■ Challenge
Set down the passage on Guyana's 2015 elections word for word, from "The sleepy and" up to and including "success wasn’t guaranteed.".

The sleepy and moribund supporters of the opposition parties that stayed away from the polls in the past believing that their vote would not matter, and that victory was impossible due to an ethnic imbalance were rudely awakened from their Rip Van Winklesque slumber and propelled into action.  Enough had become too much from the weight of the yoke thrust upon them by a hand-picked successor whose puppeteer soon realized that a political puppets needs some degree of smarts to allow it to function as it should, and that despite how well he pulled the strings, success wasn’t guaranteed.

And so it was that elections were held on May 11, 2015.   Guyanese, for the first time since the fifties, and (not counting the recent questionable PPP victories), voted for change, and a government that is truly representative of all its peoples and seemingly less concerned with the accumulation of personal wealth and self aggrandizement at the expense of the citizenry. To say that shock and awe were evident throughout the PPP camp would be an understatement.  In a few ensuing days, some minions managed to muster the courage to mount picketing exercises alleging electoral fraud.  Surprisingly, all incidents of fraud emanated from the Ramotar camp and it may have escaped the notice of many that the examples of alleged number changing were only available to that party for submission to GECOM.  One must wonder how only the PPP managed to gain access to alleged documents of fraud that would have been solely in the domain of the electoral commission.

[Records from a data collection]
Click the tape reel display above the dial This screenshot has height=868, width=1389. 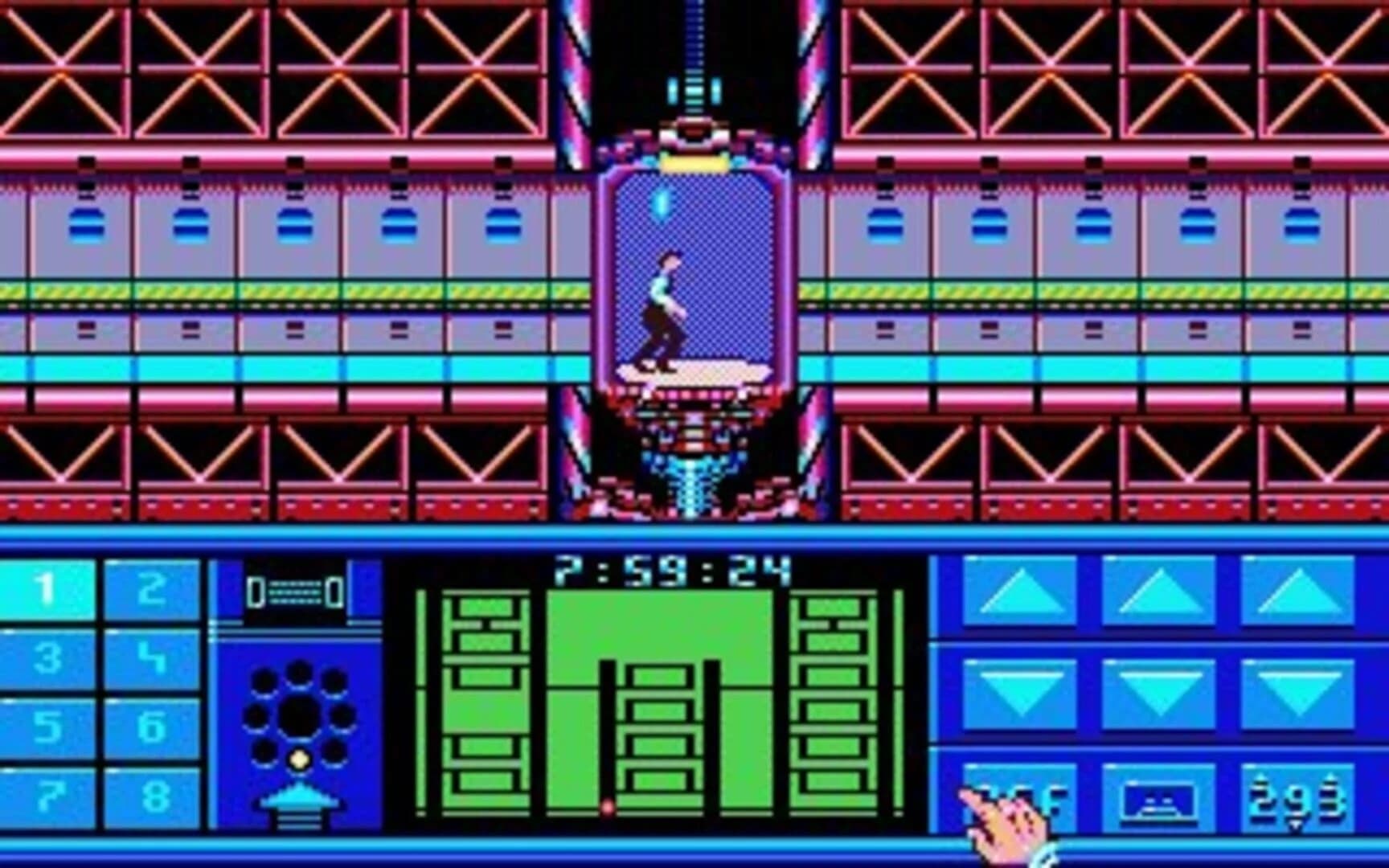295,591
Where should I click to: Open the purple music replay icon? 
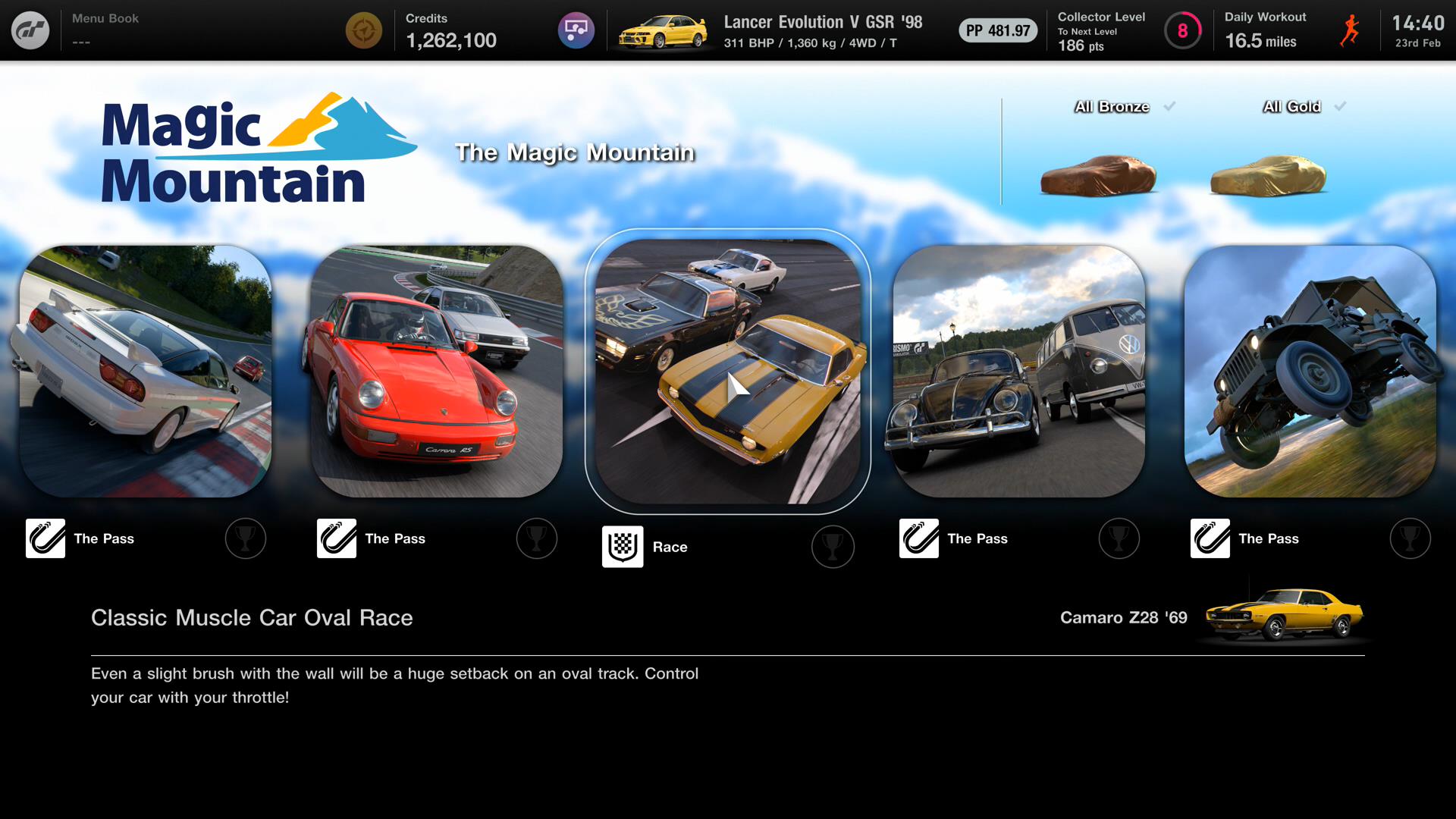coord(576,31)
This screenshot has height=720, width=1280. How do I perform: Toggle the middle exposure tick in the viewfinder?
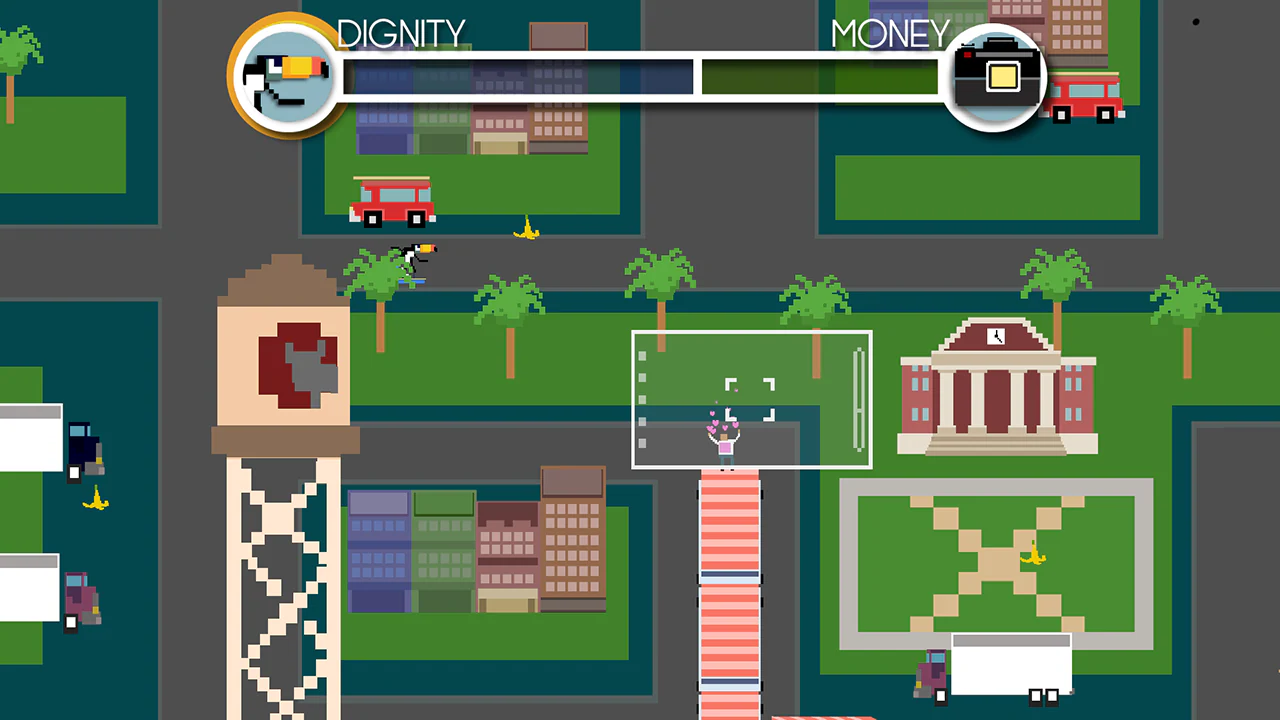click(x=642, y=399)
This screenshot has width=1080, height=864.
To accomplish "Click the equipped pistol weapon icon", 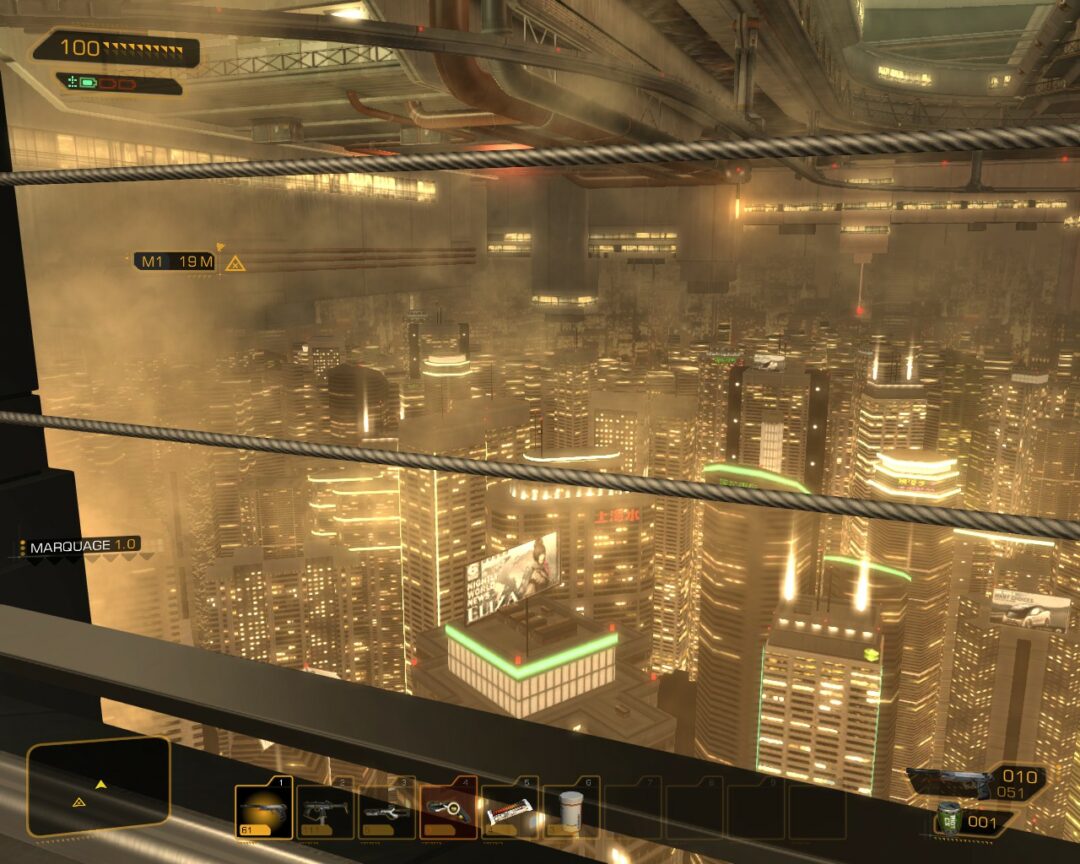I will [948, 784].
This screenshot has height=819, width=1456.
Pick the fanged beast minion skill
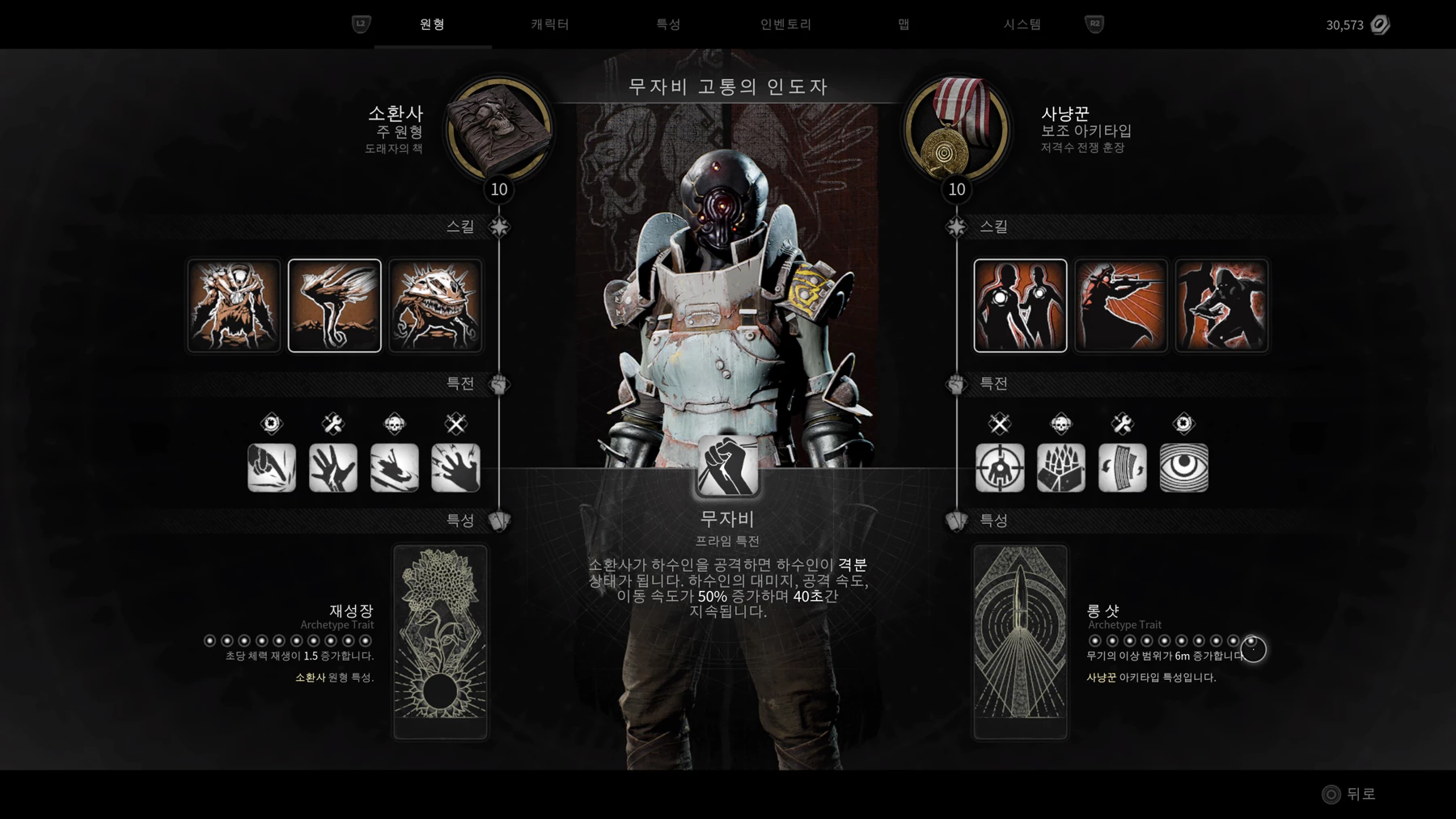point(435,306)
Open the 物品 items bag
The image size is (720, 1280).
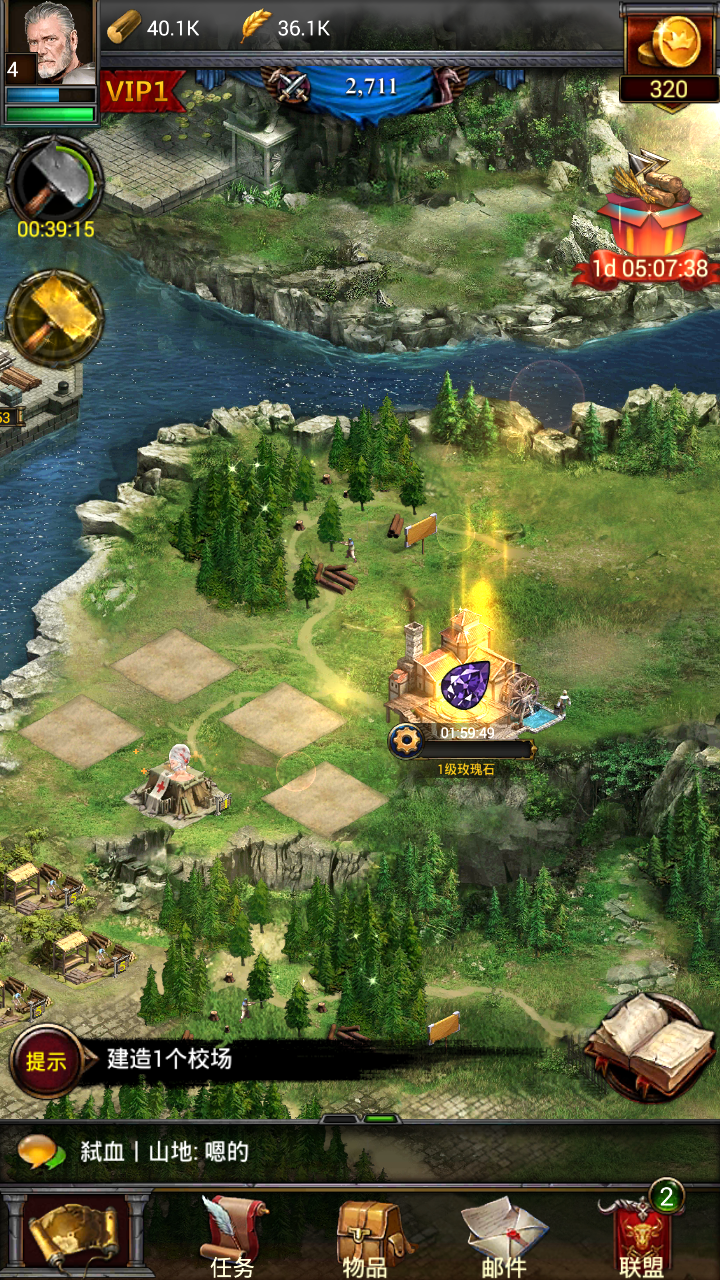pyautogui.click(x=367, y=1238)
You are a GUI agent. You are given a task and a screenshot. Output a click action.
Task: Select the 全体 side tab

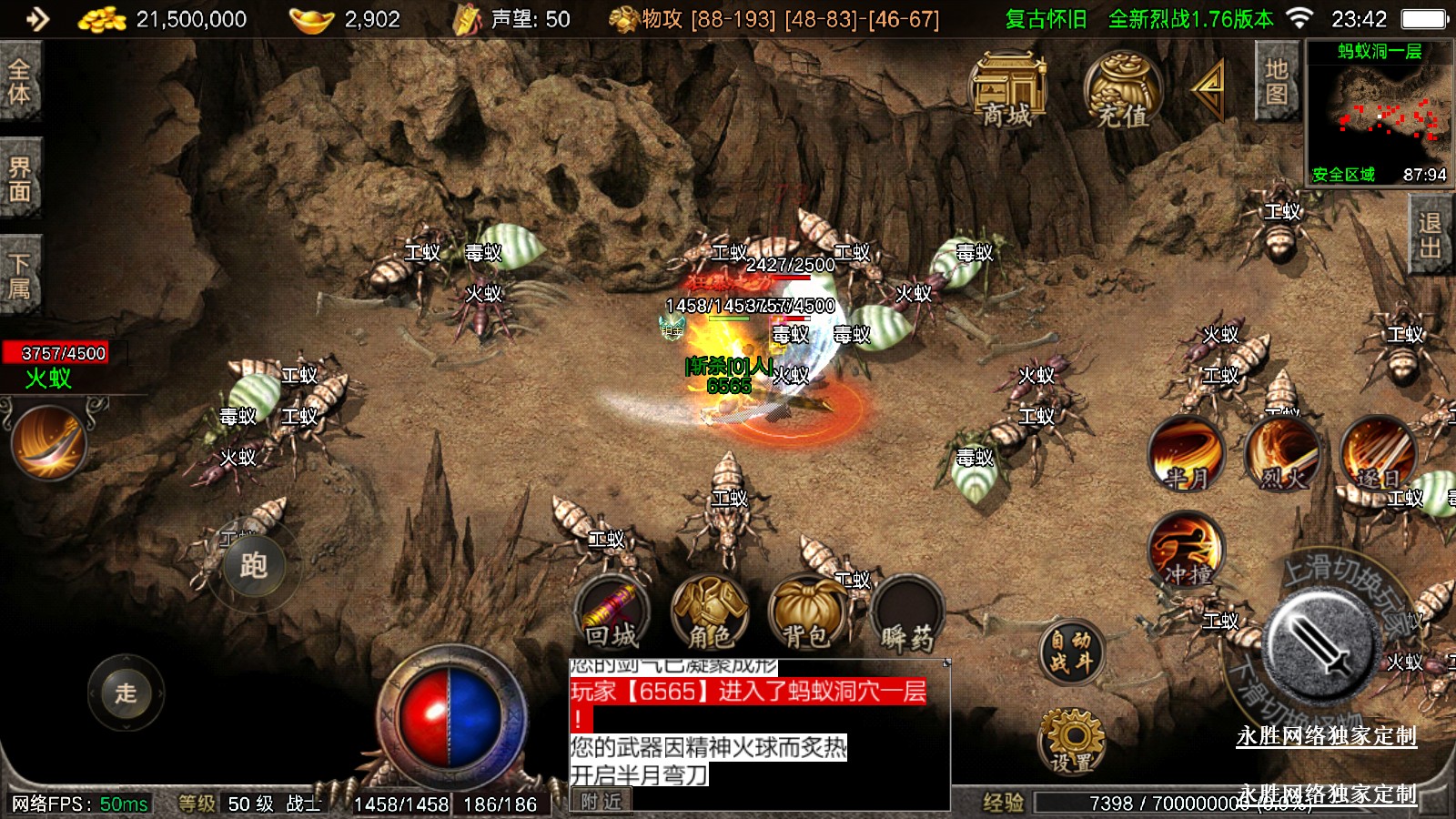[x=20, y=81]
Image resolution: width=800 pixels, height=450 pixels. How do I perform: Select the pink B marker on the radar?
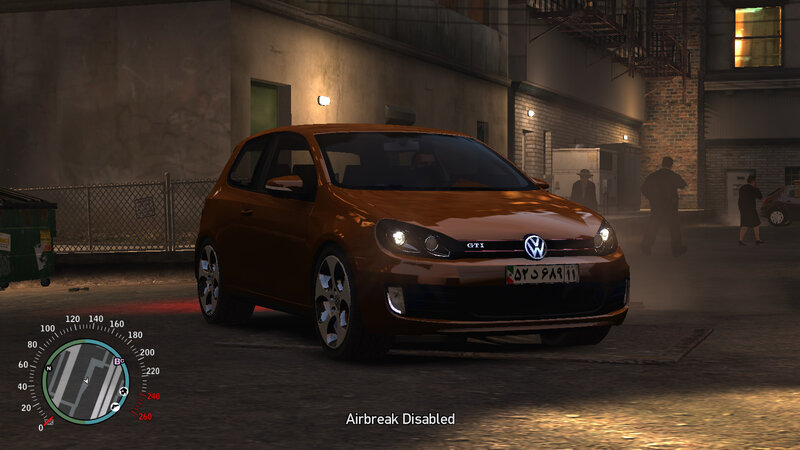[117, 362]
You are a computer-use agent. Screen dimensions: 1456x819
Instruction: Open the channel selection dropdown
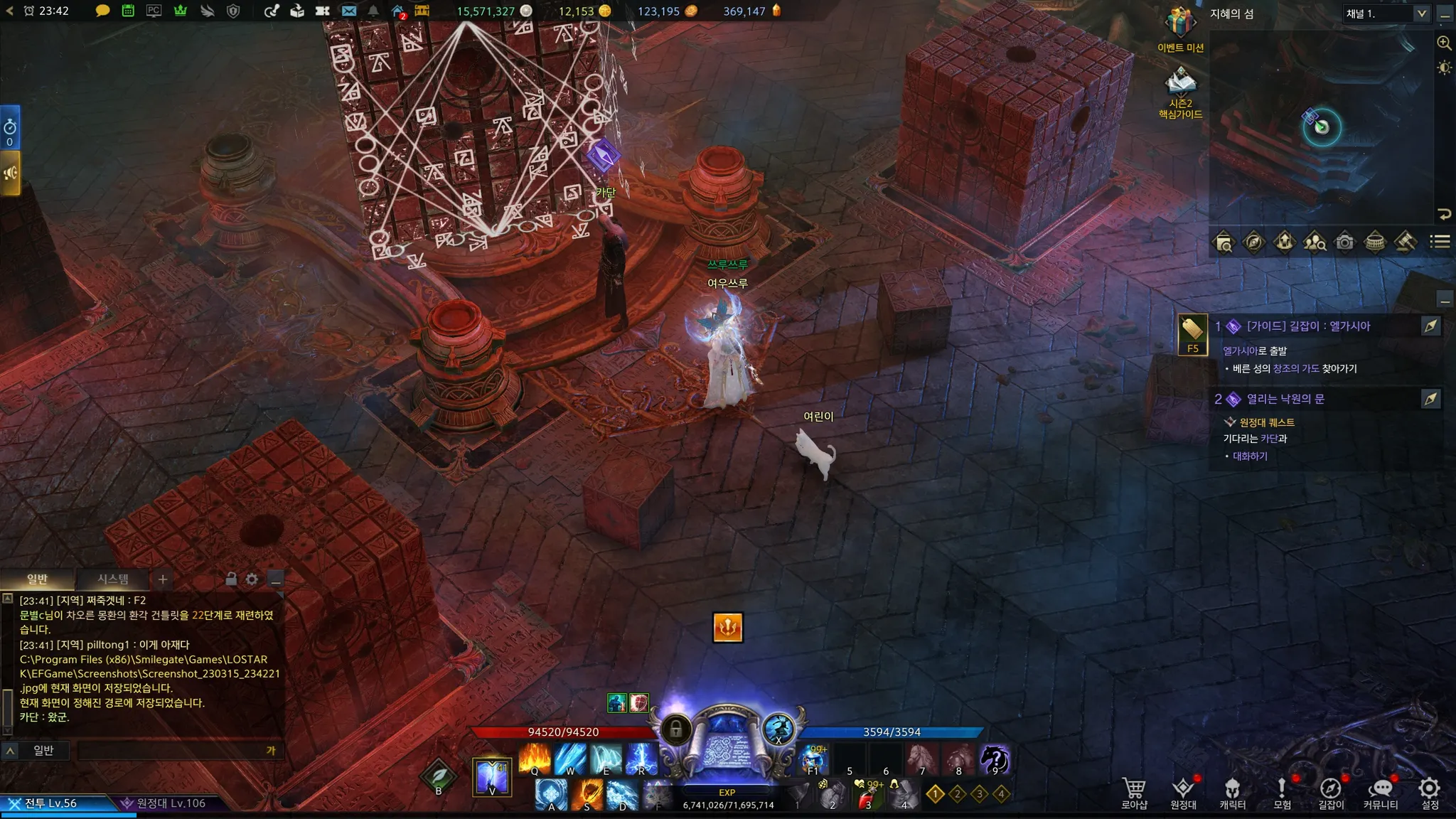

■ Result
The sleepy and moribund supporters of the opposition parties that stayed away from the polls in the past believing that their vote would not matter, and that victory was impossible due to an ethnic imbalance were rudely awakened from their Rip Van Winklesque slumber and propelled into action.  Enough had become too much from the weight of the yoke thrust upon them by a hand-picked successor whose puppeteer soon realized that a political puppets needs some degree of smarts to allow it to function as it should, and that despite how well he pulled the strings, success wasn’t guaranteed.